Anehnya, Wiranto tidak melakukan upaya apapun di saat konflik terjadi. Ia hanya sebagai penonton saja. Dia bilang “tidak memihak dan netral”. Itu sebabnya pertikaian itu kian menjadi.
Pindah Partai
Pada Februari 2018, OSO berjalan makin jauh. Ia mencopot pimpinan Fraksi Hanura di DPR yang dipegang kubu Ambhara. Puncaknya, anggota DPR Hanura berbondong-bondong pindah partai. Dari 16 kader Hanura yang terpilih sebagai anggota DPR di Pemilu 2014, delapan di antaranya keluar dari Hanura. Mereka pindah partai. Sudding pindah ke PAN, sedangkan tujuh lainnya pindah ke Nasdem.

Sumber: Liputan6
Dua anggota DPR dari Hanura -- Miryam S. Haryani dan Dewi Yasin Limpo-- dipenjara karena terbukti terlibat dalam kasus korupsi. Satu orang, yakni Saleh Husin, mundur dari Hanura. Satu kader Hanura, Lalu Gede Syamsul, mencalonkan diri sebagai anggota DPD di Pemilu 2019.
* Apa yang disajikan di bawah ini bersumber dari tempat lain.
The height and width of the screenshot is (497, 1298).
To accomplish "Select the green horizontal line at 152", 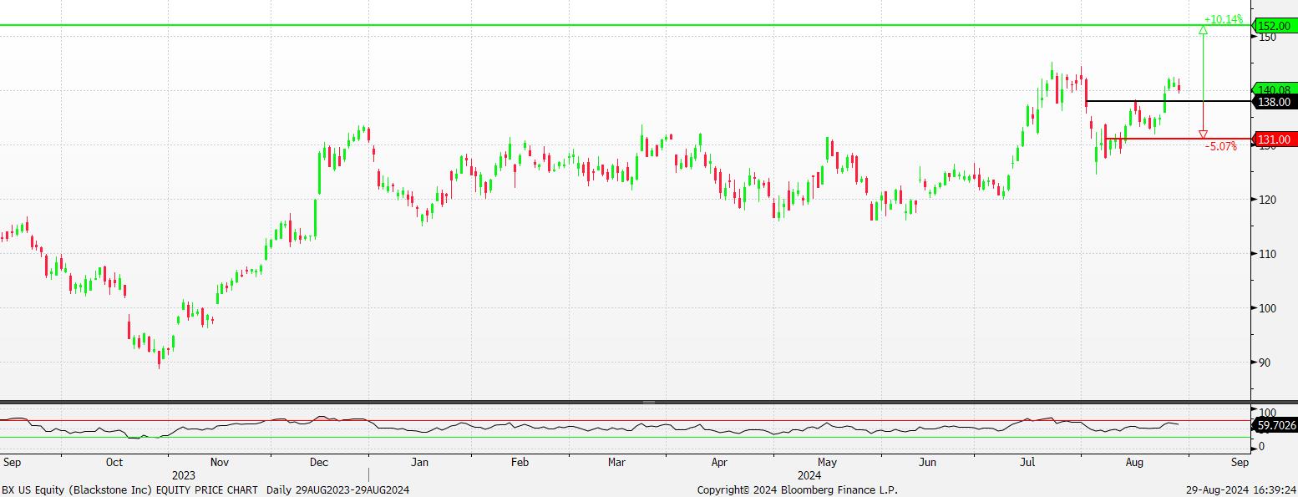I will (585, 25).
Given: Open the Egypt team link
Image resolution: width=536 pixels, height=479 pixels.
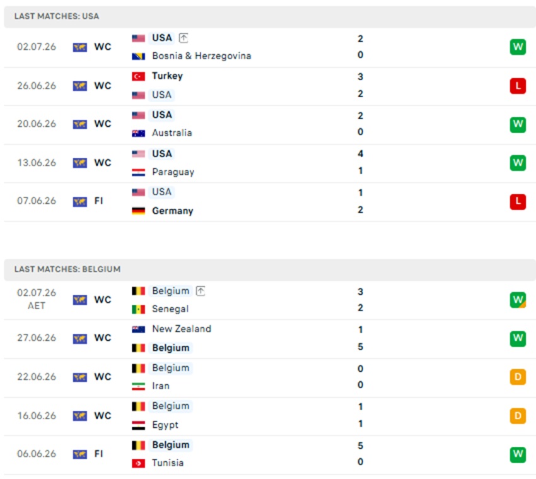Looking at the screenshot, I should point(165,425).
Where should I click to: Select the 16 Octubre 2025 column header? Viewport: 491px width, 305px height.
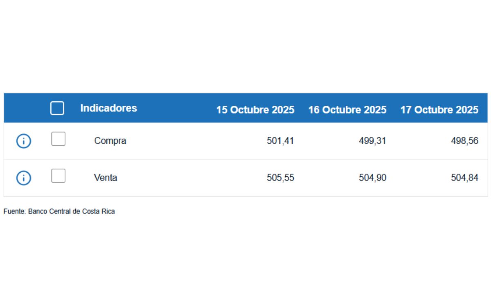pos(347,110)
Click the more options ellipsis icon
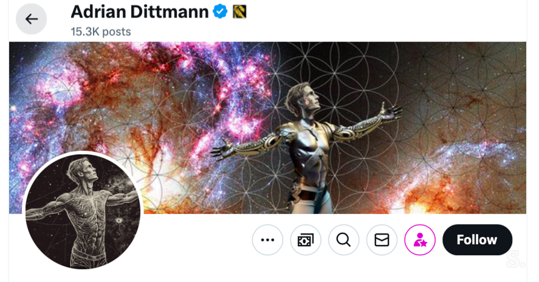Viewport: 539px width, 282px height. coord(267,240)

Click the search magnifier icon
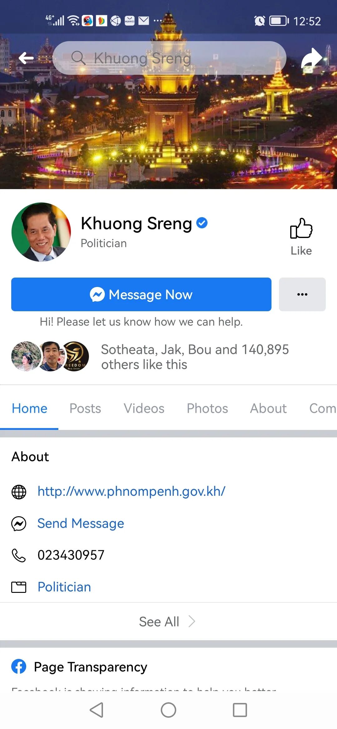tap(78, 58)
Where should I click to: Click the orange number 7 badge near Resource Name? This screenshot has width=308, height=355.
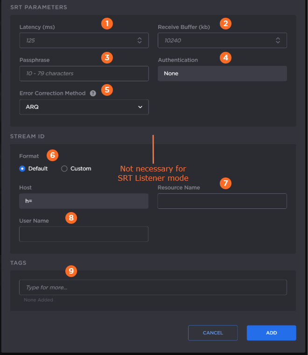226,183
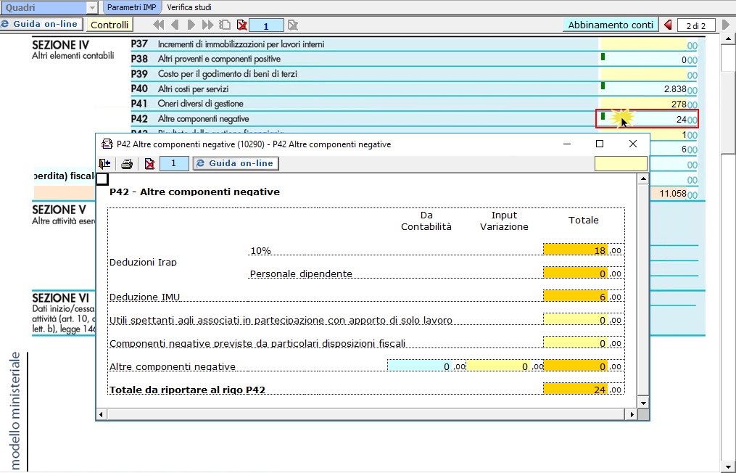The image size is (736, 473).
Task: Click the Controlli button
Action: 109,25
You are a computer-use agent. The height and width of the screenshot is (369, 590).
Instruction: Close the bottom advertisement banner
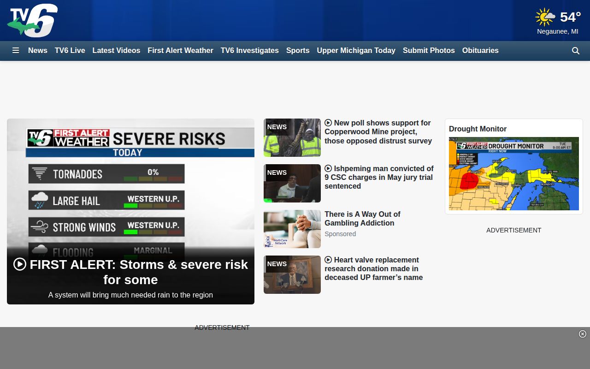coord(583,334)
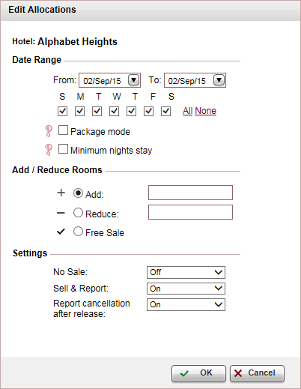
Task: Click the help icon beside Package mode
Action: click(49, 131)
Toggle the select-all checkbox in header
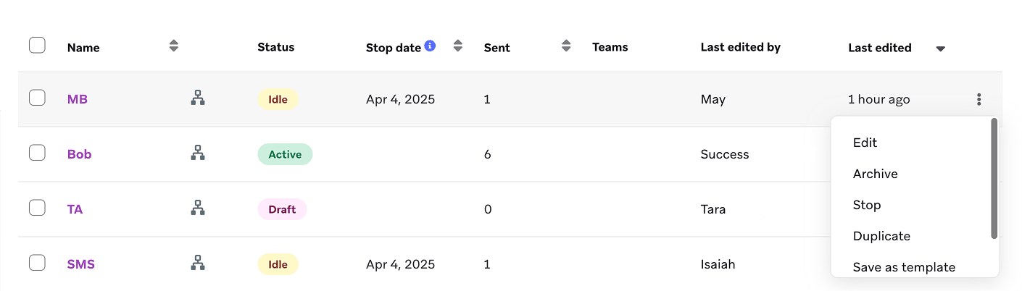 37,46
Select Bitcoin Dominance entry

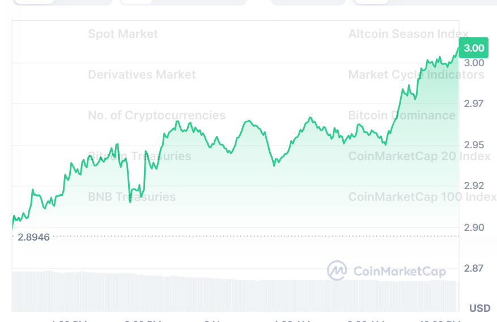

Empat orang ini tidak lagi menjadi caleg Hanura di Pemilu 2019. Otomatis, hanya tiga kader Hanura yang terpilih sebagai anggota DPR di Pemilu 2014 dan maju sebagai caleg DPR dari Hanura di Pemilu 2019. Mereka antara lain Samsudin Siregar, Djoni Rolindrawan, dan Inas Nasrullah.
Masalah kepengurusan partai itu sempat berlanjut di meja hijau. Keputusan terakhir, PTUN menyatakan kepemimpinan Hanura kembali dengan Ketum OSO dan Sekjen Sudding. Namun kubu OSO tidak mengakuinya dan masih mengajukan banding. Hingga akhirnya, Sudding dan sejumlah kader yang melawan berpindah partai.
Tapi jangan salah. OSO lumayan berpengaruh. Dia banyak ditinggalkan orang asli Hanura, tapi sebelumnya sukses memboyong 70 anggota DPD masuk menjadi anggota Hanura, 10 diantaranya menjadi pengurus.

Hanura Gagal lolos parlemen. Sumber: Tribunnews.com
Kini, buah dari konflik itu sudah bisa dipanen. Hanura gagal mengirim wakilnya ke Senayan.